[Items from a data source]
[Start of Attachment]
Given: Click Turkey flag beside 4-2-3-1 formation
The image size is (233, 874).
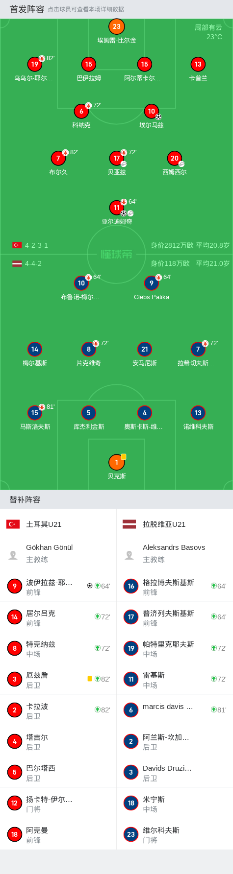Looking at the screenshot, I should [17, 245].
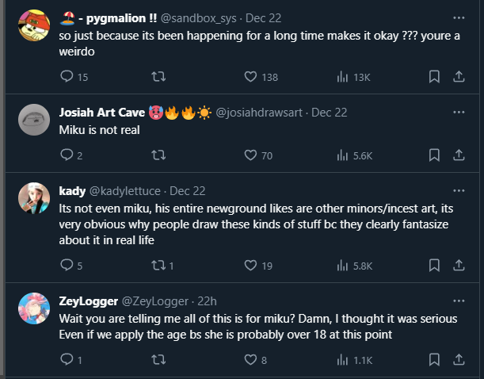Open more options on Josiah Art Cave's tweet
Viewport: 484px width, 379px height.
click(x=459, y=112)
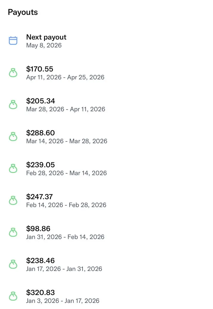This screenshot has width=213, height=309.
Task: Click the May 8, 2026 payout date
Action: (x=44, y=46)
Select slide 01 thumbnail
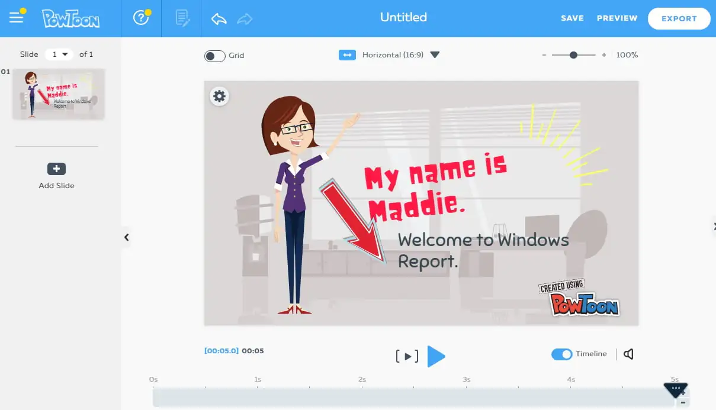The height and width of the screenshot is (410, 716). pyautogui.click(x=59, y=94)
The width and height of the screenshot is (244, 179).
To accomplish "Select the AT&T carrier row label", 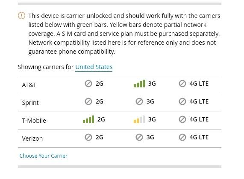I will pyautogui.click(x=29, y=85).
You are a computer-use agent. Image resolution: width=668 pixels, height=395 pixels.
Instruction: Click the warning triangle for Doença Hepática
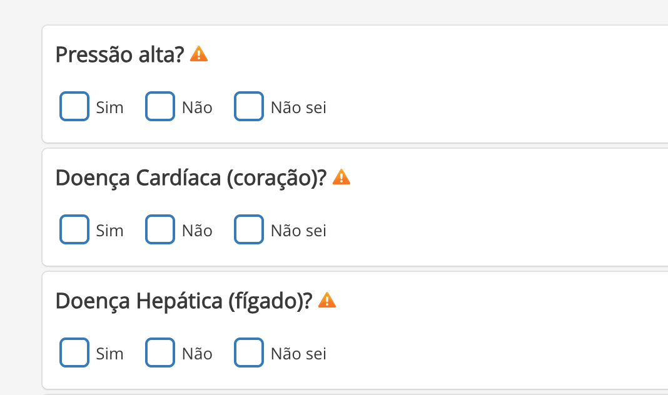click(328, 300)
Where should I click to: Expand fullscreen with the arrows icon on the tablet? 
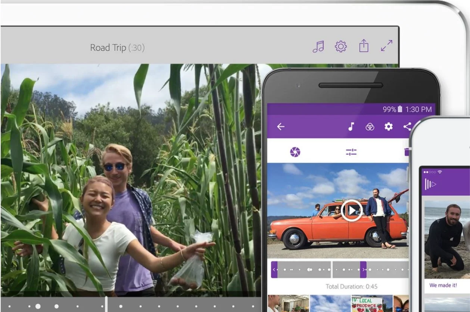tap(387, 46)
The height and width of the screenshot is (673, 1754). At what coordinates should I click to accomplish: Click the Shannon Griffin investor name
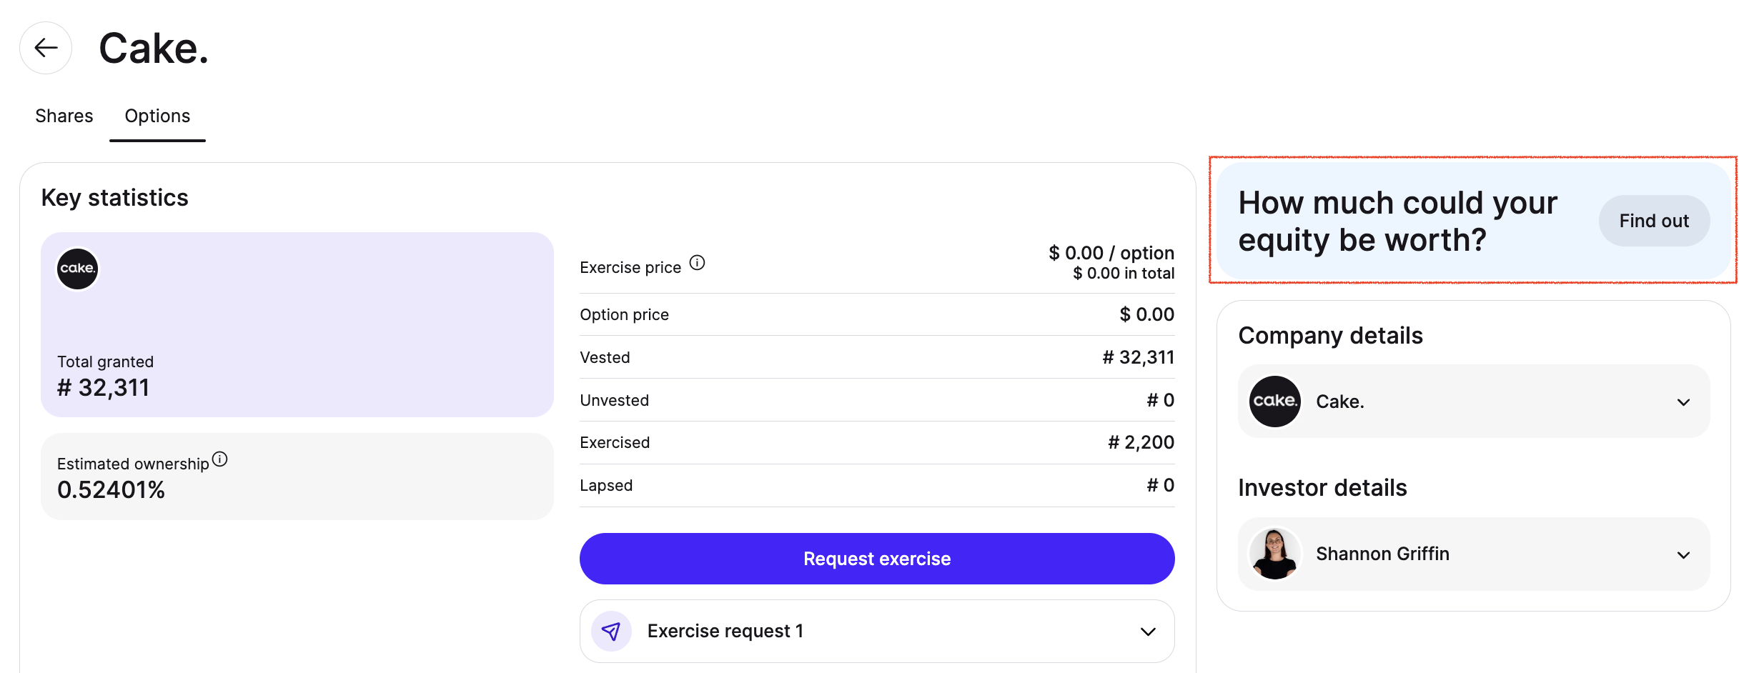point(1383,554)
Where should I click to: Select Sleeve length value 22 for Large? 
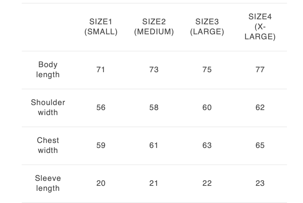coord(207,183)
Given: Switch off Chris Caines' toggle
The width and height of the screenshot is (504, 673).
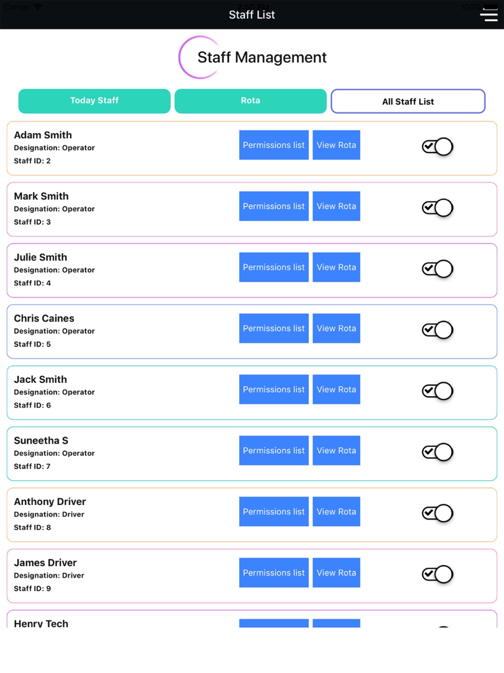Looking at the screenshot, I should click(437, 330).
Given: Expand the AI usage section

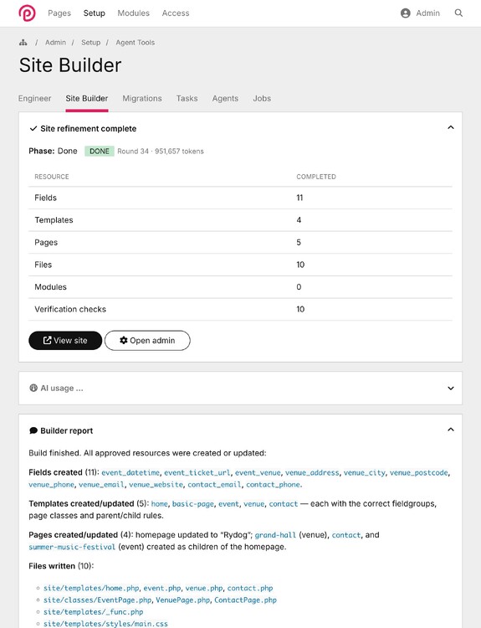Looking at the screenshot, I should (451, 388).
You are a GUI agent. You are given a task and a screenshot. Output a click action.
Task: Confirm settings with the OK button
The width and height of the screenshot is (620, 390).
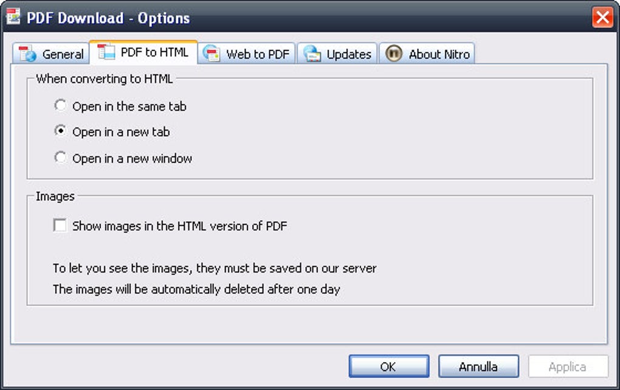tap(388, 366)
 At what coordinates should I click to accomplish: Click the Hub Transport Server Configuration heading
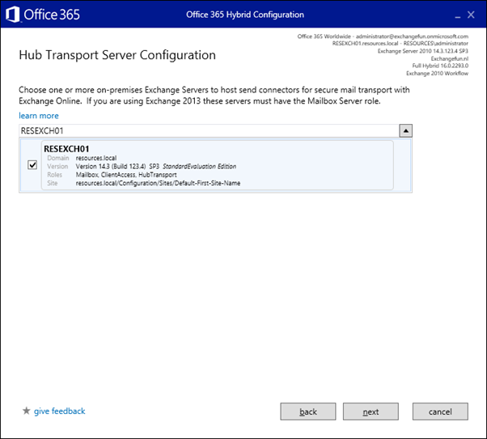pyautogui.click(x=117, y=55)
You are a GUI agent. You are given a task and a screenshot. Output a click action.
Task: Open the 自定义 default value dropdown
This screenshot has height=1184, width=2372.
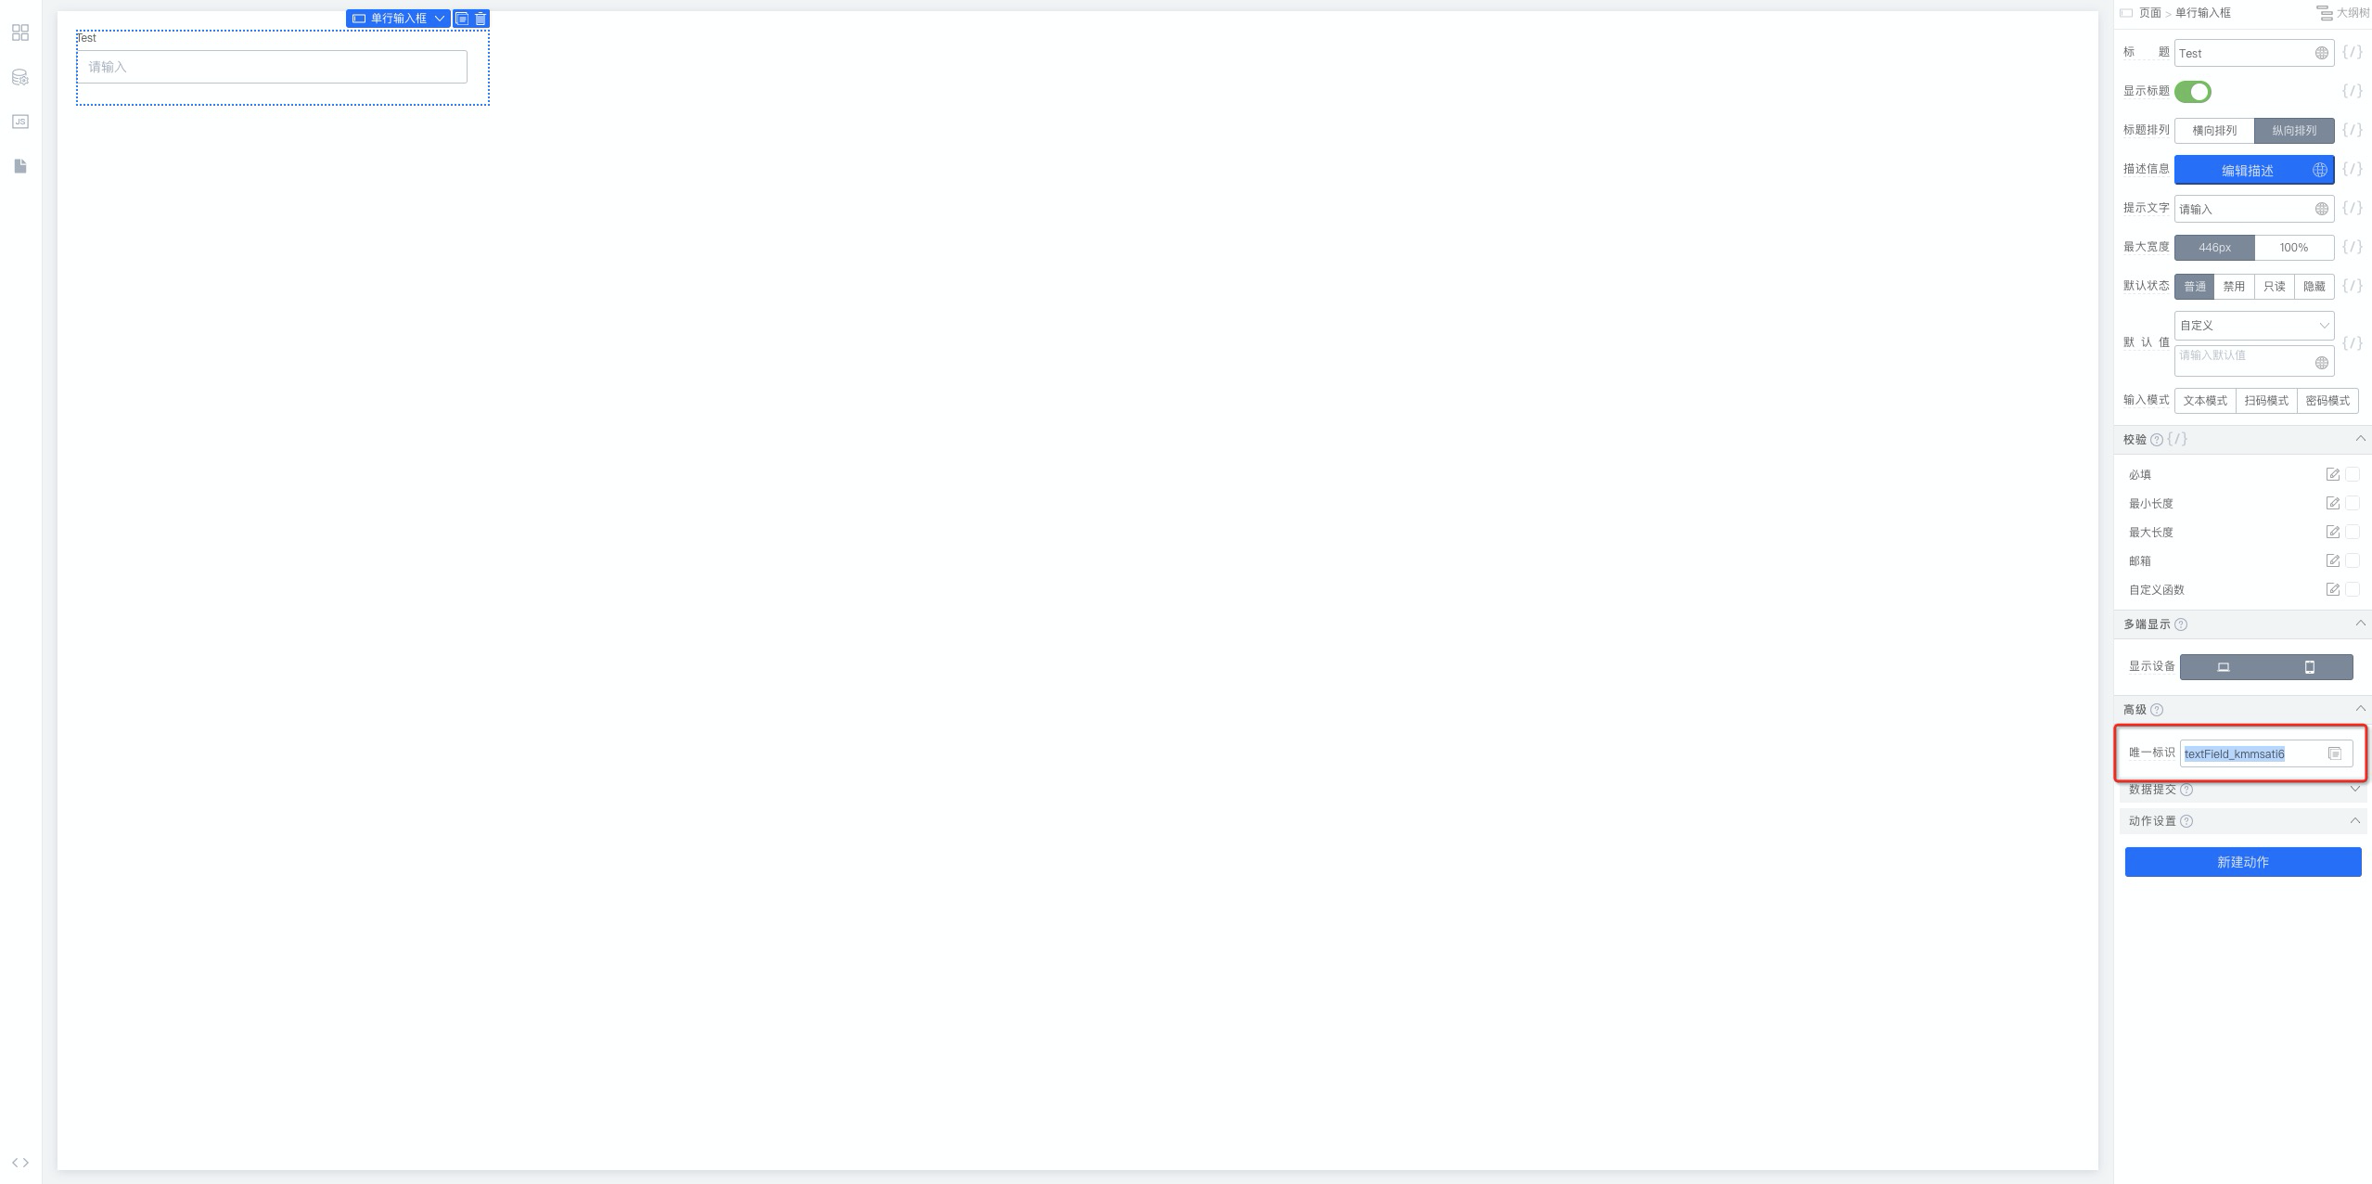2253,326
[End of Attachment]
### What is needed
Take the line that contains "Task: Open the 自定义 default value dropdown" and every line after it up to the end of the records above, and restate them exactly, without the pictures.

### Task output
Task: Open the 自定义 default value dropdown
This screenshot has height=1184, width=2372.
2253,326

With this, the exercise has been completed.